Directed by Joseph H. Lewis with an uncredited script by blacklisted writer Dalton Trumbo along with MacKinlay Kantor who wrote the original short story, there’s clear expressionistic style when we see the young Bart Tare (played by Russ Tamblyn) break a shop window at night, and steal a revolver. Caught by the law, his obsession with guns is explained in a courtroom hearing, an obsession that precludes killing anything, but is more charged and fixated on the technology itself and being a dead-eye shot. Played as an adult by John Dall (who I recognised from Hitchcock’s Rope), with time in both reformatory school and the army served, Bart is a gee-shucks upstanding citizen who visits a carnival and locks eyes with Annie Laurie Starr (Peggy Cummins), wearing a cowgirl outfit and displaying her amazing skill at shooting balloons from a spinning wheel and cigarettes from an assistant’s mouth. Sexual attraction is reorientated in a sharp shooting demonstration between Bart and Laurie, and before you know it, Bart has joined up the carnival to be closer to Laurie.

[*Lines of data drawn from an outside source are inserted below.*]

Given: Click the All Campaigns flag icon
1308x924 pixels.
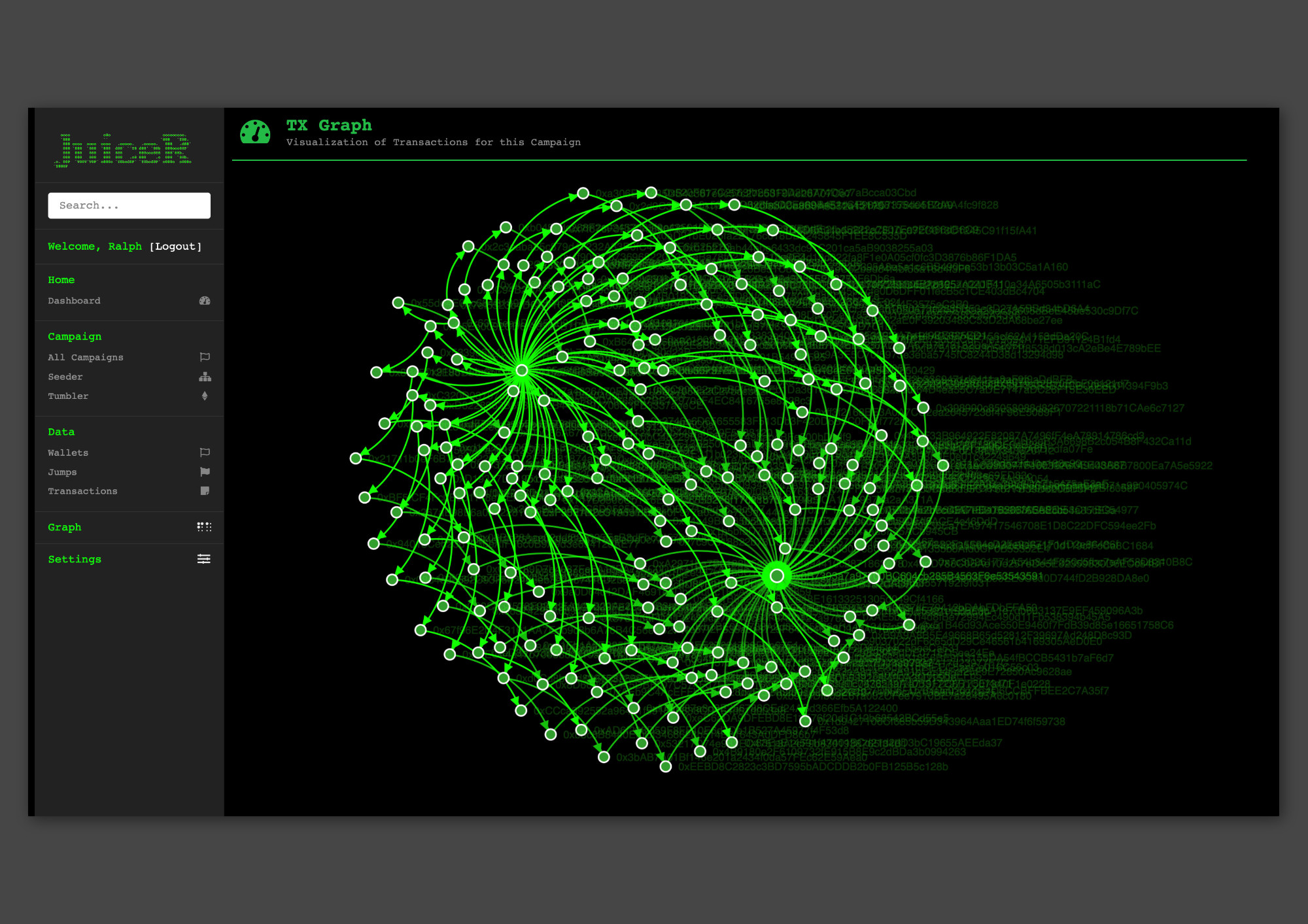Looking at the screenshot, I should [205, 357].
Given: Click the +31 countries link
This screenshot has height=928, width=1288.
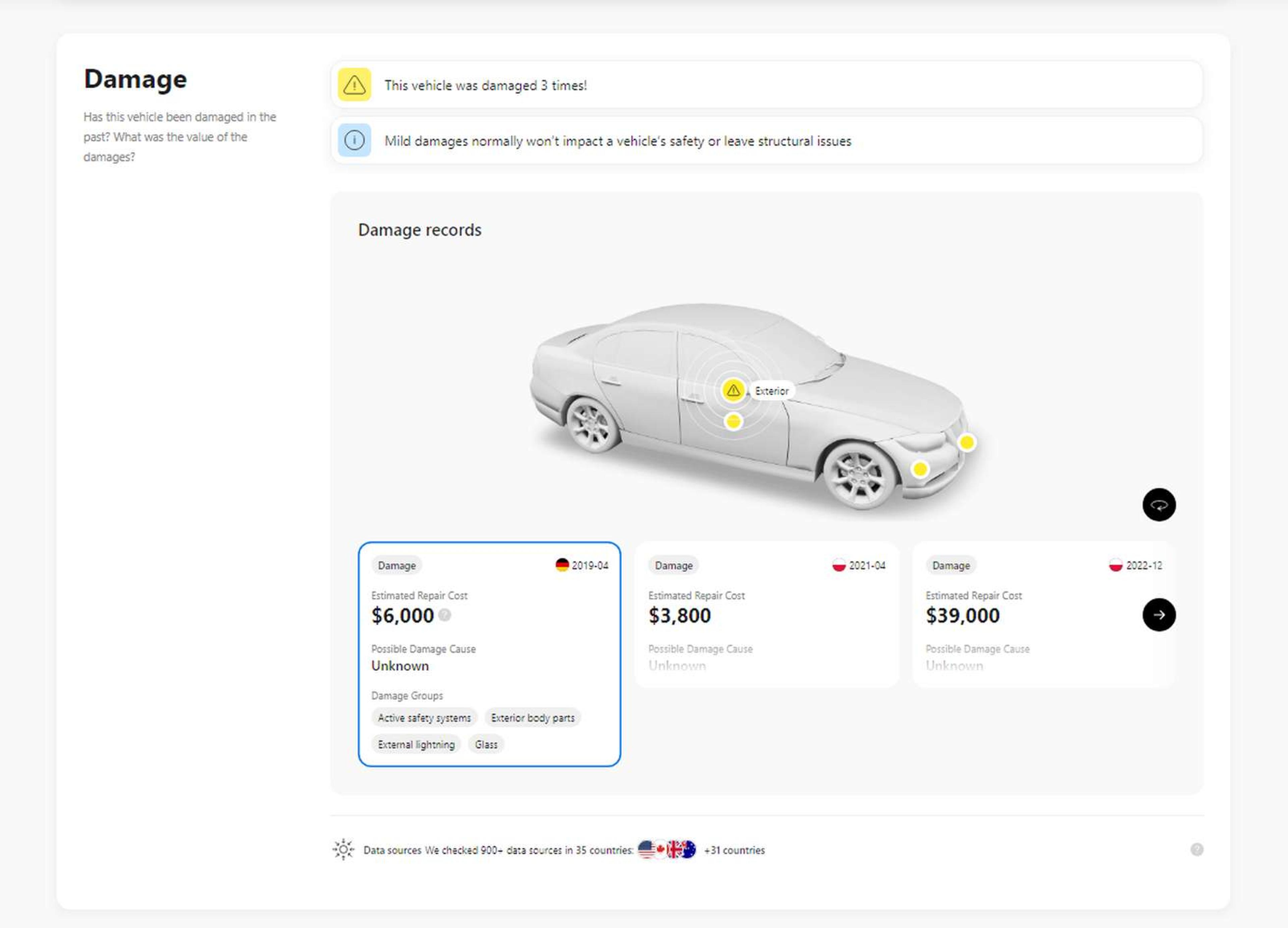Looking at the screenshot, I should point(734,850).
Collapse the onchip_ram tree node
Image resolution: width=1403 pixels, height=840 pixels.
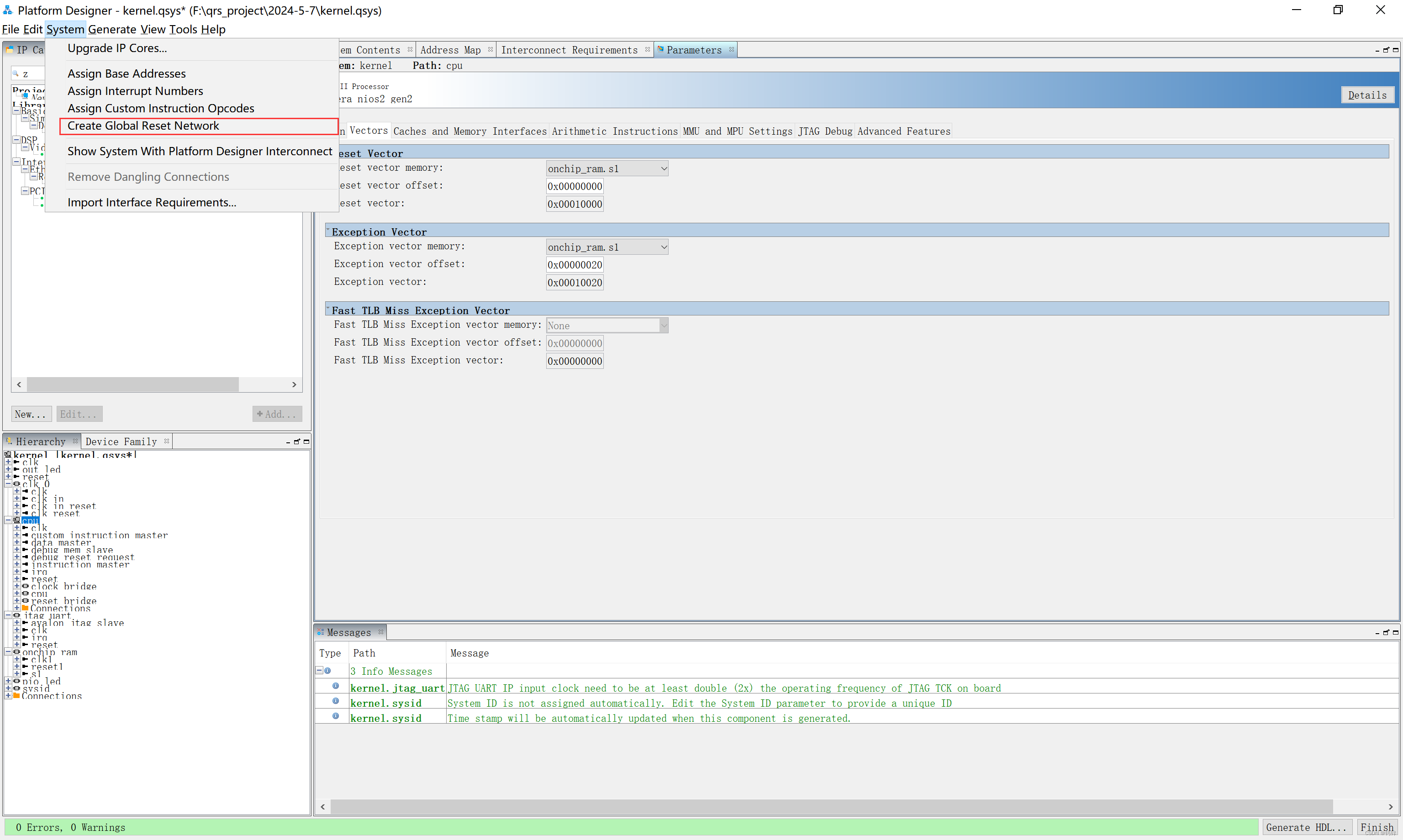(8, 652)
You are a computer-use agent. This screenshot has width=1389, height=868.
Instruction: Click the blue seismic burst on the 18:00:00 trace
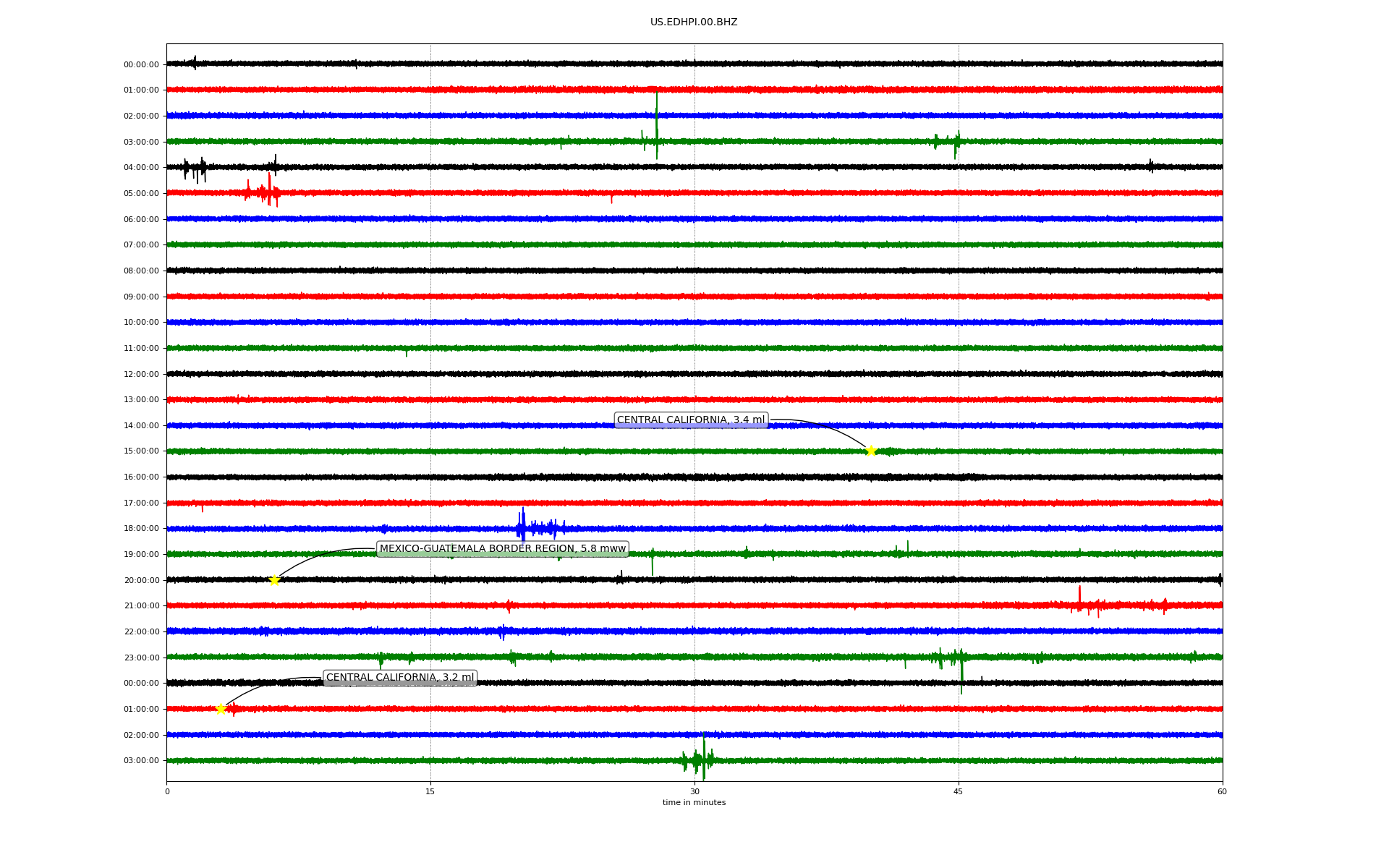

Eventually, Laurie’s femme fatale desire for a greater life and riches leads them to planning robberies and heists. It’s Bonnie and Clyde before Bonnie And Clyde. Impressive to realise that with the sunglasses and trench coat looks that Bart and Laurie sport, that this was a clear influence on the French New Wave and ultimately back around again to the New Hollywood types influenced by Godard and Truffaut in turn (such as Arthur Penn’s Bonnie And Clyde). When one heist is shot in a long take from the back of the car that Bart and Laurie are driving, it is a spectacular sequence for how vanguard and inventive it is from this filmmaking period, while being very simple, a stark contrast to the common practice (even in other scenes from this film) of using rear-projection screens when people are driving in a car. Dall and Cummins are great as the gun-obsessed lovers, particularly the sultry and fierce Cummins, and it sidesteps a little bit of the film noir conventions by demonstrating the passion and love between them, even if they disagree over the taking of a human life. Brilliant cinematography from Russell Harlan with beautiful use of close-ups, angles and expressionism throughout.

Purchased a copy from Apple. Recommended.